Now, with the authorization in hand, Air Peace’s sights are firmly set on London, a key destination in its ambitious growth strategy. However, the airline’s insistence on Heathrow access is making headlines and raising eyebrows.
Heathrow vs. Stansted or Gatwick
Allen Onyema, the visionary leader behind Air Peace’s rapid rise, has made it clear that he will not settle for second-best. While some have suggested alternative London airports such as Stansted or Gatwick, Onyema has firmly stated, “I’m not going to Stansted or Gatwick.” His unwavering stance is rooted in the reciprocity principle enshrined in the bilateral air services agreement (BASA) between Nigeria and the United Kingdom.

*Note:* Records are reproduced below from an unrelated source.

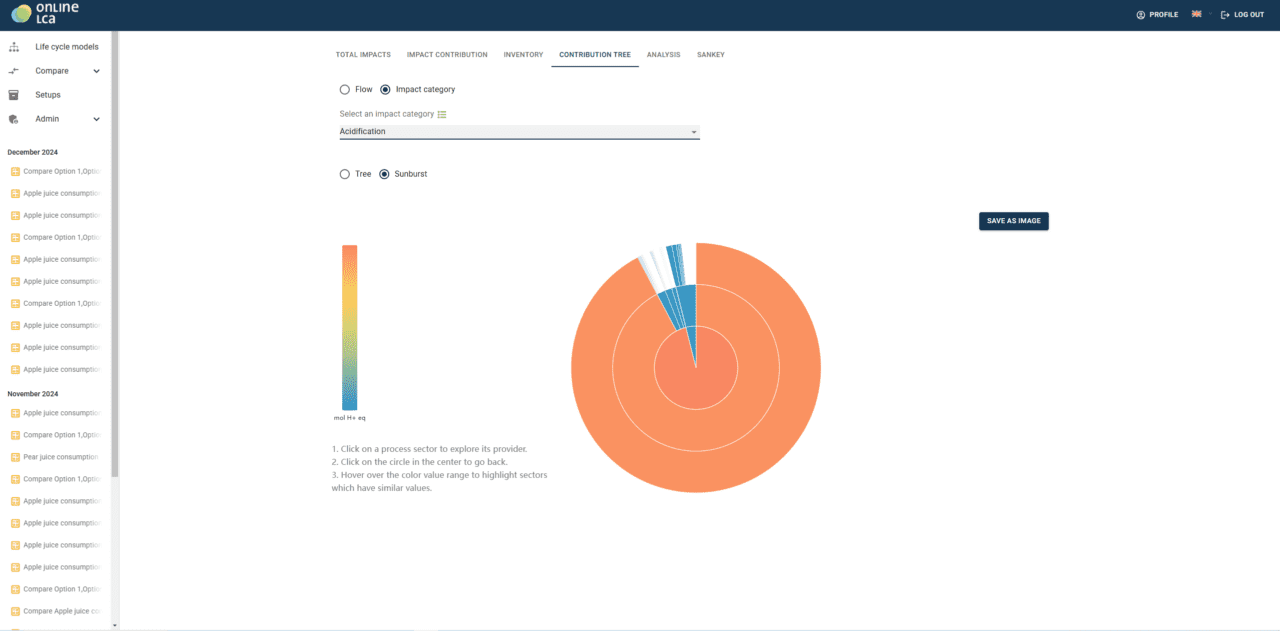This screenshot has width=1280, height=631.
Task: Click the Setups archive icon
Action: pos(14,95)
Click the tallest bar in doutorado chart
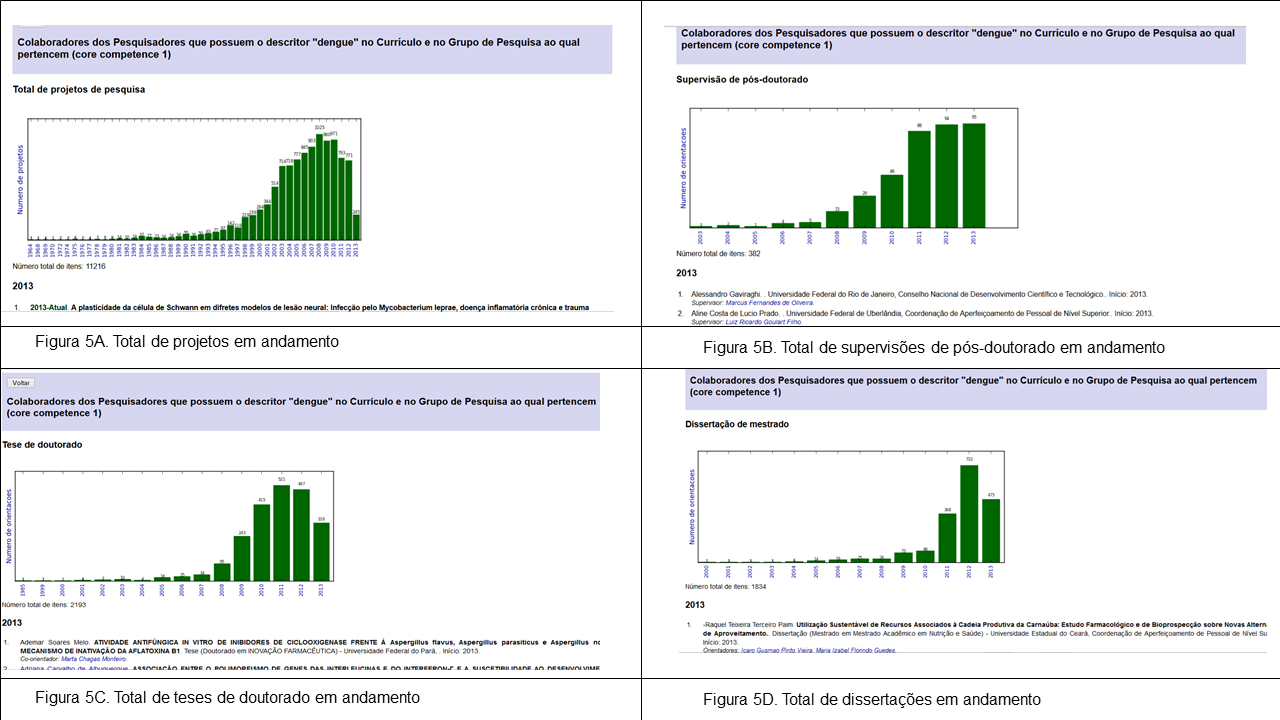The height and width of the screenshot is (720, 1280). pos(282,532)
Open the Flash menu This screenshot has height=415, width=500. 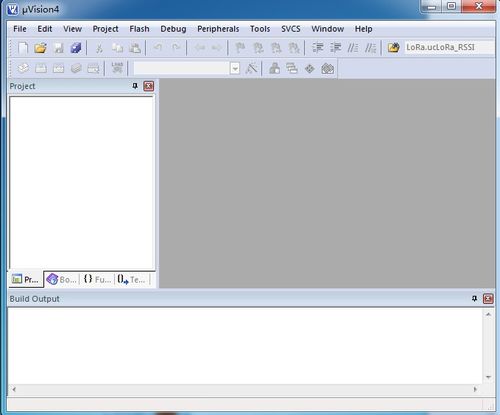[x=139, y=29]
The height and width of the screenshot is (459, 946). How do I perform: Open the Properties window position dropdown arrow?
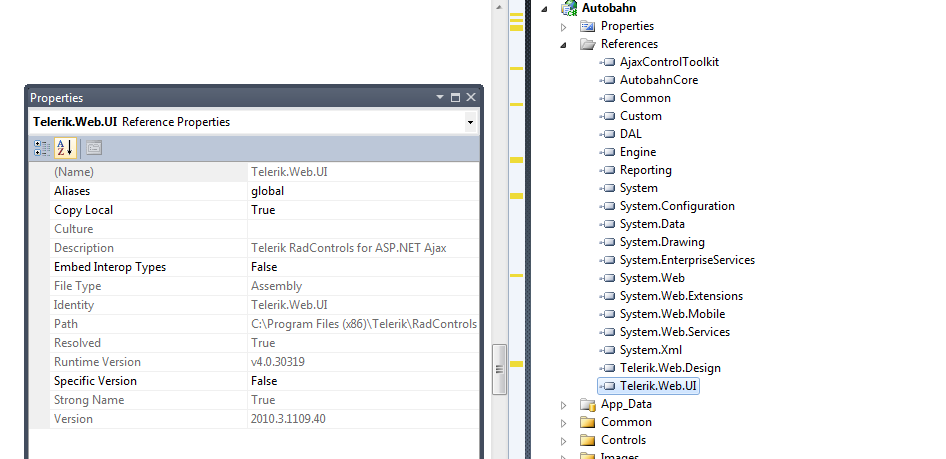click(440, 98)
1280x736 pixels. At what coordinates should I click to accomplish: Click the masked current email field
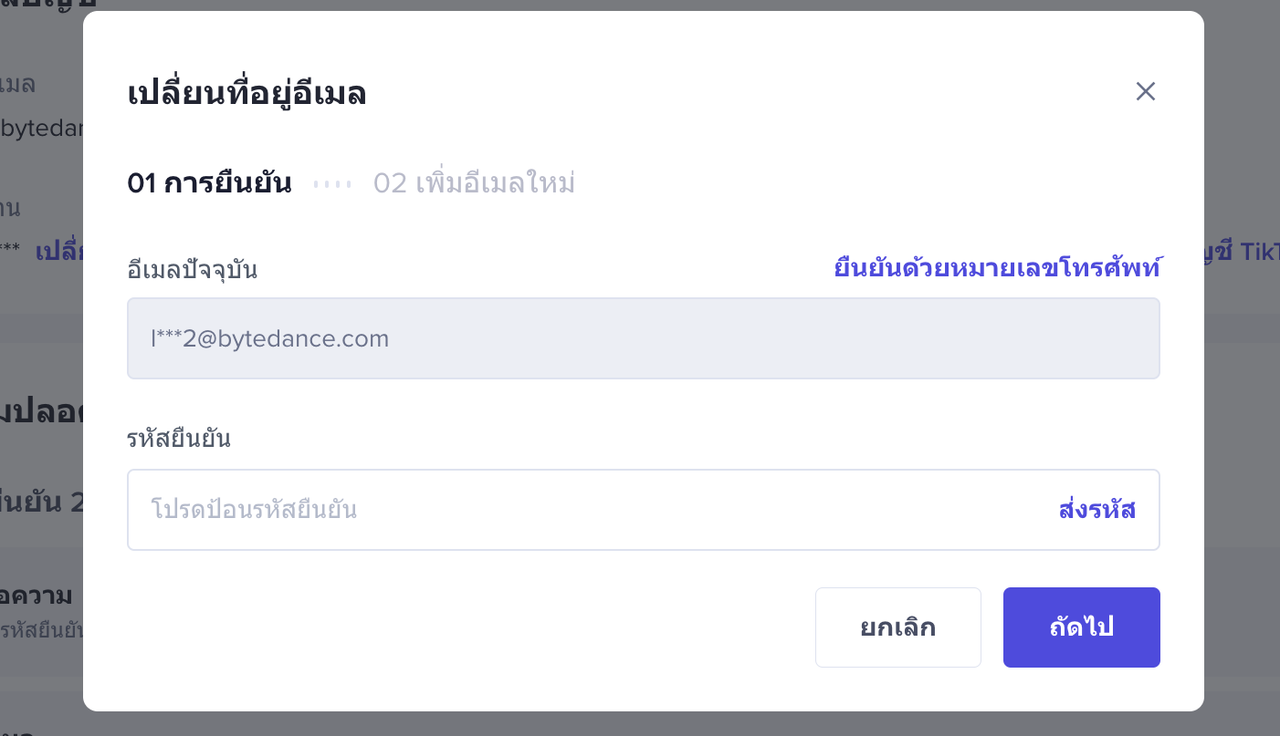tap(643, 339)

The principle dictates that just as British Airways enjoys the privilege of flying to Nigeria’s most important airports, Air Peace should have access to Heathrow, the primary airport in London. For Air Peace, it’s a matter of fairness and reciprocity: “It has to be Heathrow or nothing at all,” Onyema is quoted saying according to The Whistler Newspaper.
Heathrow Airport is renowned for its stringent slot allocation system, where landing and takeoff slots are both valuable and highly competitive. Moreover, slots at Heathrow are managed independently by Airport Coordination Limited (ACL), not under the purview of the UK CAA.
The disagreement over Heathrow access has historical roots. In 2011, Nigeria threatened to withdraw permission for British airlines to operate in the country after Arik Air faced difficulties securing slots at Heathrow. The dispute was eventually resolved, but it disrupted the airlines’ operations. Arik Air later discontinued the route in 2017 due to financial challenges.
Air Peace has nearly three dozen planes, including some former Emirates Boeing 777s. With its current long-haul fleet comprising one Boeing 777-200 and two Boeing 777-300s, – on average around 21 years old, the airline is poised for further expansion and modernization.